#### WHAT IS ASKED
Please update the rows from the start through the line containing "[x=106, y=52]", replacing "dropdown" with "drop-down" and leaving everything else unchanged.

#### PROVIDED DATA
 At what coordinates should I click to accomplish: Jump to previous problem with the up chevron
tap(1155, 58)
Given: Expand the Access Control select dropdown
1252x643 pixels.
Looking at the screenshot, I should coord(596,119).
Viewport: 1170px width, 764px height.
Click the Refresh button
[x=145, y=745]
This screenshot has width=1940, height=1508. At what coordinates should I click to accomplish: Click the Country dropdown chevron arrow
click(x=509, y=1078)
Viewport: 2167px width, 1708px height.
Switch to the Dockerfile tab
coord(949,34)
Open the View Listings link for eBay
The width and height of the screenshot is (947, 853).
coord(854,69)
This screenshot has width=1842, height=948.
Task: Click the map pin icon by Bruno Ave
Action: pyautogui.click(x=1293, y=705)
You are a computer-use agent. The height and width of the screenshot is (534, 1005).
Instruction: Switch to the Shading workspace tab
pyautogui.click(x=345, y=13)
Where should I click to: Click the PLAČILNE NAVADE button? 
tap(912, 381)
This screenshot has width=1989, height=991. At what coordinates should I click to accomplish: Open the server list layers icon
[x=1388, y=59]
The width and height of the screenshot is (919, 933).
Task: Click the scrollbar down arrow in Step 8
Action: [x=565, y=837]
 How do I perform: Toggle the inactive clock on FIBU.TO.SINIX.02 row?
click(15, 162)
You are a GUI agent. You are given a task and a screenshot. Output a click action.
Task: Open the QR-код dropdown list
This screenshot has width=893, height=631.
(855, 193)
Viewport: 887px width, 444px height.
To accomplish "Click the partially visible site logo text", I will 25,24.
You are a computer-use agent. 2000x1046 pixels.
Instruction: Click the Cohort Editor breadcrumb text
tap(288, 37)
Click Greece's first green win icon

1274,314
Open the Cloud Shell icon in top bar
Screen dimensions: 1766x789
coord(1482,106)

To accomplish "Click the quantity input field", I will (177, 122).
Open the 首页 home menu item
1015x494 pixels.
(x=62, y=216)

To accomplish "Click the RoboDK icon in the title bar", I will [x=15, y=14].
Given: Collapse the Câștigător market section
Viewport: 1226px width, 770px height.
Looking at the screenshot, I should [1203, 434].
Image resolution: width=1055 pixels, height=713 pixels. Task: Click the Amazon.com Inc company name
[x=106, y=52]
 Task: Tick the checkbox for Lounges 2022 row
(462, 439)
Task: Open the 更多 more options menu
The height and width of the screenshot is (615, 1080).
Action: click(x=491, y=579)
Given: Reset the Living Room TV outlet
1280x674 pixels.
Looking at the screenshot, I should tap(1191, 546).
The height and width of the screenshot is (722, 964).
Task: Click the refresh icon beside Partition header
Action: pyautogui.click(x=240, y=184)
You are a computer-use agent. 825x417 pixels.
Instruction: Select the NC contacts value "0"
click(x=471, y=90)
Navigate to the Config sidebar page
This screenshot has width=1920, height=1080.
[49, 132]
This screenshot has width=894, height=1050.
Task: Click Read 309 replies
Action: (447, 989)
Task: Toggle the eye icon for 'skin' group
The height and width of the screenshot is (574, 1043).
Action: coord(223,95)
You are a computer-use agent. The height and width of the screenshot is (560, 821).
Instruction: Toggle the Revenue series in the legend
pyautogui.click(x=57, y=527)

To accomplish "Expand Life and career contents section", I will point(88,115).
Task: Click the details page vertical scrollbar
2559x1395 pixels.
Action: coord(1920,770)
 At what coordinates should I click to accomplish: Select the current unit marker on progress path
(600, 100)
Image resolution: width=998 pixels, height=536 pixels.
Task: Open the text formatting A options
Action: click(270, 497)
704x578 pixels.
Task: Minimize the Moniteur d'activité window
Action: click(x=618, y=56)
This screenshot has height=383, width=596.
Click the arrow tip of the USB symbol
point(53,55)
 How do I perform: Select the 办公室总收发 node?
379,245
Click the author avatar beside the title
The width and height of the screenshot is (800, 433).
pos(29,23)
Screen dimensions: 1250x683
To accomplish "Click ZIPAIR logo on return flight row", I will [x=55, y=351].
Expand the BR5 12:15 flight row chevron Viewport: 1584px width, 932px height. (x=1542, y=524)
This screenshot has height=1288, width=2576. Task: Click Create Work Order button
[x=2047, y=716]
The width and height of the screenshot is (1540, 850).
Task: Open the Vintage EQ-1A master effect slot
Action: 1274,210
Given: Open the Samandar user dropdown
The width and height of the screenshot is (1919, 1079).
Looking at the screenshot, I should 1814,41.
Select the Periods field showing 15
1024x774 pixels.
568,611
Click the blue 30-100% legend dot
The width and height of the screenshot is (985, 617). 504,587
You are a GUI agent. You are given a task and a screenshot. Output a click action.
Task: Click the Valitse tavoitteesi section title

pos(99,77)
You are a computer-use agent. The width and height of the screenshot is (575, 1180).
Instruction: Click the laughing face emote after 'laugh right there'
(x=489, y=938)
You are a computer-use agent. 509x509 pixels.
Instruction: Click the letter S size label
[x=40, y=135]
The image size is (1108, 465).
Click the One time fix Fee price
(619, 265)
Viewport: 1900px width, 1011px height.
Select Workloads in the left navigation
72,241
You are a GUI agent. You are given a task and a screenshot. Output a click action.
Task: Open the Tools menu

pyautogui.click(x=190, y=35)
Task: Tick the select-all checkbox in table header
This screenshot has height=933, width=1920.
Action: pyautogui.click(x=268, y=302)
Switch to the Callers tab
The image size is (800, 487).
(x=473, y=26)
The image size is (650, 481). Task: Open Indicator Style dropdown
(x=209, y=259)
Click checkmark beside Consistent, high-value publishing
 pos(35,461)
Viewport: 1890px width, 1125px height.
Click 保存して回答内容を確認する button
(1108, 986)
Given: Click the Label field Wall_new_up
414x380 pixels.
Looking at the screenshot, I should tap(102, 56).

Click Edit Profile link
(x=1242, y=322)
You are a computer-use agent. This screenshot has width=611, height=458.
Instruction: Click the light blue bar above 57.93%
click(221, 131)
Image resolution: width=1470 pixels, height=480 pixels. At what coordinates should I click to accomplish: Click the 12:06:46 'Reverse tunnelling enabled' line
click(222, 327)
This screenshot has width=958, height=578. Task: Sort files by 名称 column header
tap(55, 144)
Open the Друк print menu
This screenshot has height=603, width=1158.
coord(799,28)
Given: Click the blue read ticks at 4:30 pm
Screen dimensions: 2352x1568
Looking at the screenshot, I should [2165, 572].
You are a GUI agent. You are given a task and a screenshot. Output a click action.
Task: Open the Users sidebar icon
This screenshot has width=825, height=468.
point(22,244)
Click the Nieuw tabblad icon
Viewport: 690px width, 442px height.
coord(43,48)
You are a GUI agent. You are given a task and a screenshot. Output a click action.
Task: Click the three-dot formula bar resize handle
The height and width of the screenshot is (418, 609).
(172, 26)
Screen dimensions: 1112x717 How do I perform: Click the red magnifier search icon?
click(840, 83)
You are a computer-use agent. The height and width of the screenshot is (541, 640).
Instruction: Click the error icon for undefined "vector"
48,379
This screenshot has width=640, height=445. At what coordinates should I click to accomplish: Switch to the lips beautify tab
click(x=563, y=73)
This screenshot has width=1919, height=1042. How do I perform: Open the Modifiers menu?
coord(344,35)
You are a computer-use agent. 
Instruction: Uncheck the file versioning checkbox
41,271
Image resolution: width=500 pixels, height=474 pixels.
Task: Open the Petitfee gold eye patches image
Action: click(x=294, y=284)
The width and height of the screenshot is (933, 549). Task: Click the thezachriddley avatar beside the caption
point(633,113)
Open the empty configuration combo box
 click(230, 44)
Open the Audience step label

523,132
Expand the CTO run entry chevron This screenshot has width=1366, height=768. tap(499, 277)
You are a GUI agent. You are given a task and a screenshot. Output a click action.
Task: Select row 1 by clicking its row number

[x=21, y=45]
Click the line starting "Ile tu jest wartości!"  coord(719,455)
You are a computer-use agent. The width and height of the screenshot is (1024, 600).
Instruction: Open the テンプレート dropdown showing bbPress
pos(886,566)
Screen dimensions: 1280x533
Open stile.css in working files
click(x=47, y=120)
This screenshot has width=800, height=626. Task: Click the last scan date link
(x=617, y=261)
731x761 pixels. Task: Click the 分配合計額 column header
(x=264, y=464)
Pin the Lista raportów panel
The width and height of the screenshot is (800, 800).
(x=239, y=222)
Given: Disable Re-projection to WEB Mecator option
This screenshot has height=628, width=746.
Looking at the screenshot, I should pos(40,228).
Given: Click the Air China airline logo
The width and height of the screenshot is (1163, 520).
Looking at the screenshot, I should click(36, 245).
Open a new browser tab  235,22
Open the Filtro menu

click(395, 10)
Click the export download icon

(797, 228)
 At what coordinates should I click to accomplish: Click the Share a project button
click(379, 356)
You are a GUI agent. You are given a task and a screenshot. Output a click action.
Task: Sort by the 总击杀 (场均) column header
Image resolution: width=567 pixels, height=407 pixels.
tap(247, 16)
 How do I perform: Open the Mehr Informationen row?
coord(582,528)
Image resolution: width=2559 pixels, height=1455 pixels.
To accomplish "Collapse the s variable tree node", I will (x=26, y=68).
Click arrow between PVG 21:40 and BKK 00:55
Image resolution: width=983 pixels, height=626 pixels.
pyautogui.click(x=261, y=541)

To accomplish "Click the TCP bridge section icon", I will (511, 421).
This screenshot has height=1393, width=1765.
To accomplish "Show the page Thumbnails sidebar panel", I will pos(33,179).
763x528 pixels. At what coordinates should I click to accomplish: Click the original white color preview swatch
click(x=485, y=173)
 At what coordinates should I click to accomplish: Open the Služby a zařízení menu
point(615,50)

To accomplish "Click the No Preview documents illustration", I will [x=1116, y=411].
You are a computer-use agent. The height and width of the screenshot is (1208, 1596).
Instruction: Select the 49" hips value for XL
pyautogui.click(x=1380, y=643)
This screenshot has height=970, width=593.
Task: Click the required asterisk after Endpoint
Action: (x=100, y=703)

#### COMPLETE RESPONSE
 At what coordinates should I click to accomplish: Jump to previous problem with the up chevron
tap(1155, 58)
Given: Expand the Access Control select drop-down
1252x643 pixels.
Looking at the screenshot, I should coord(596,119).
Viewport: 1170px width, 764px height.
Click the Refresh button
[x=145, y=745]
This screenshot has width=1940, height=1508. At what coordinates should I click to accomplish: Click the Country drop-down chevron arrow
click(x=509, y=1078)
Viewport: 2167px width, 1708px height.
Switch to the Dockerfile tab
coord(949,34)
Open the View Listings link for eBay
The width and height of the screenshot is (947, 853).
coord(854,69)
This screenshot has width=1842, height=948.
Task: Click the map pin icon by Bruno Ave
Action: pyautogui.click(x=1293, y=705)
You are a computer-use agent. The height and width of the screenshot is (534, 1005).
Instruction: Switch to the Shading workspace tab
pyautogui.click(x=345, y=13)
Where should I click to: Click the PLAČILNE NAVADE button? 
tap(912, 381)
This screenshot has width=1989, height=991. At what coordinates should I click to accomplish: Open the server list layers icon
[x=1388, y=59]
The width and height of the screenshot is (919, 933).
Task: Click the scrollbar down arrow in Step 8
Action: [x=565, y=837]
 How do I perform: Toggle the inactive clock on FIBU.TO.SINIX.02 row?
click(15, 162)
You are a GUI agent. You are given a task and a screenshot. Output a click action.
Task: Open the QR-код drop-down list
This screenshot has width=893, height=631.
(855, 193)
Viewport: 887px width, 444px height.
To accomplish "Click the partially visible site logo text", I will 25,24.
You are a computer-use agent. 2000x1046 pixels.
Instruction: Click the Cohort Editor breadcrumb text
tap(288, 37)
Click Greece's first green win icon

1274,314
Open the Cloud Shell icon in top bar
Screen dimensions: 1766x789
coord(1482,106)

To accomplish "Click the quantity input field", I will (177, 122).
Open the 首页 home menu item
1015x494 pixels.
(x=62, y=216)

To accomplish "Click the RoboDK icon in the title bar", I will [x=15, y=14].
Given: Collapse the Câștigător market section
Viewport: 1226px width, 770px height.
Looking at the screenshot, I should [1203, 434].
Image resolution: width=1055 pixels, height=713 pixels. Task: Click the Amazon.com Inc company name
[x=106, y=52]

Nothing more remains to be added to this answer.